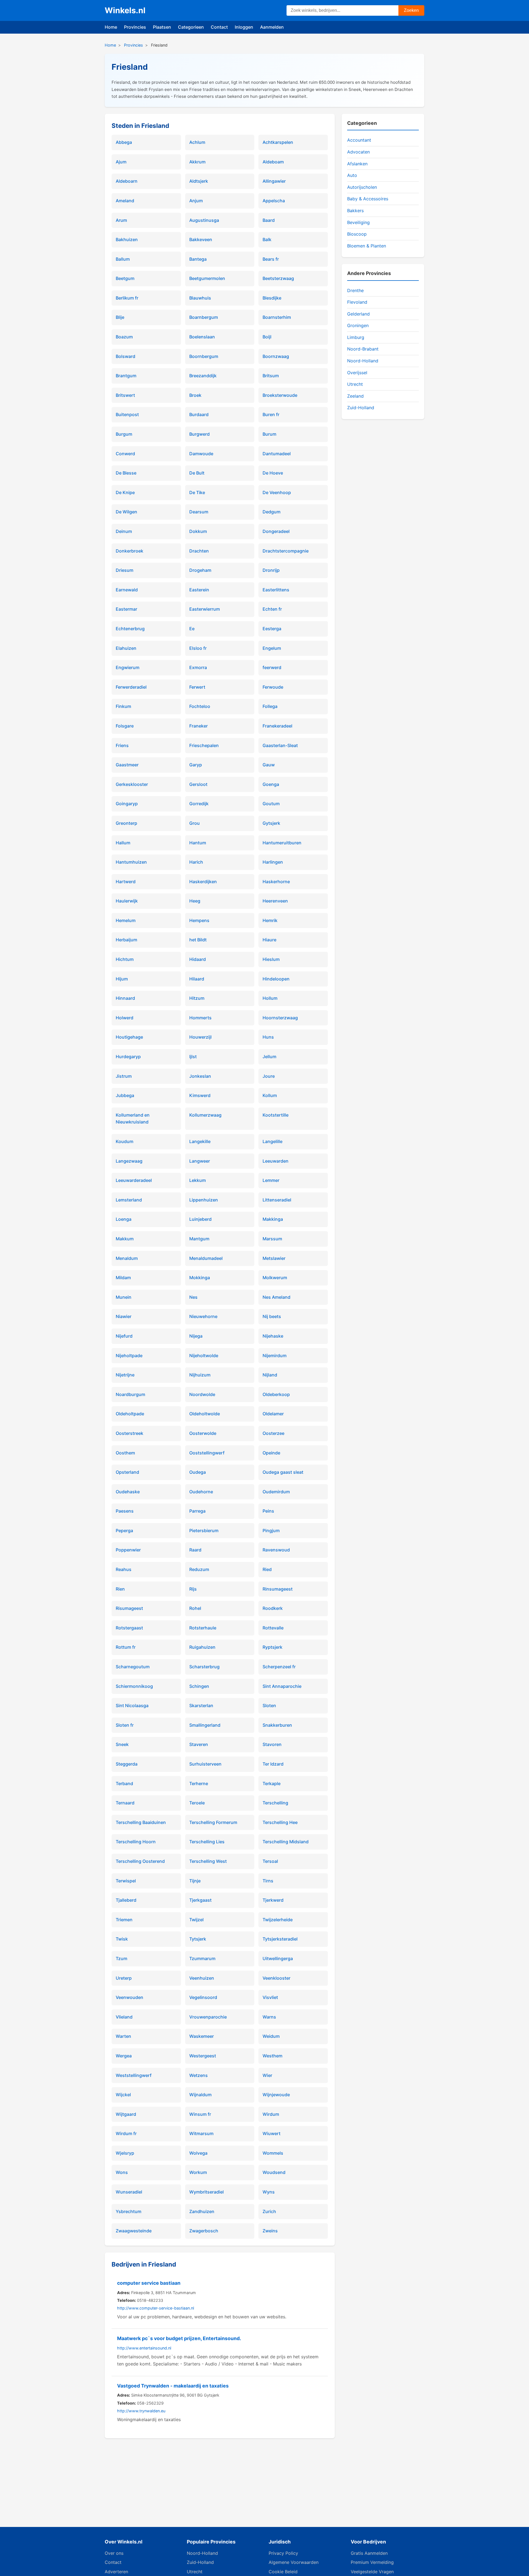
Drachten (199, 551)
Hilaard (196, 979)
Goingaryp (127, 803)
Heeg (194, 901)
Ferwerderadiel (131, 687)
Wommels (273, 2153)
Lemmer (271, 1180)
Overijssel (357, 372)
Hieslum (271, 959)
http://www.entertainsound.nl (144, 2348)
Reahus (123, 1569)
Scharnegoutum (133, 1666)
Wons (122, 2172)
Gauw (269, 764)
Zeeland (355, 396)
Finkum (123, 706)
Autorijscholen (362, 187)
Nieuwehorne (203, 1316)
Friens (122, 745)
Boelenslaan (202, 336)
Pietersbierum (203, 1530)
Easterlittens (276, 589)
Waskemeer (201, 2036)
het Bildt (198, 939)
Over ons (114, 2553)
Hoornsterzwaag (280, 1017)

● ● ● ● ●

▶ WORK ITEM
What are the lines from the one containing "Overijssel (357, 372)" through the end of the material? Reproduce them exactly, both ends included, with nothing added.

▶ EXERCISE SOLUTION
Overijssel (357, 372)
Hieslum (271, 959)
http://www.entertainsound.nl (144, 2348)
Reahus (123, 1569)
Scharnegoutum (133, 1666)
Wons (122, 2172)
Gauw (269, 764)
Zeeland (355, 396)
Finkum (123, 706)
Autorijscholen (362, 187)
Nieuwehorne (203, 1316)
Friens (122, 745)
Boelenslaan (202, 336)
Pietersbierum (203, 1530)
Easterlittens (276, 589)
Waskemeer (201, 2036)
het Bildt (198, 939)
Over ons (114, 2553)
Hoornsterzwaag (280, 1017)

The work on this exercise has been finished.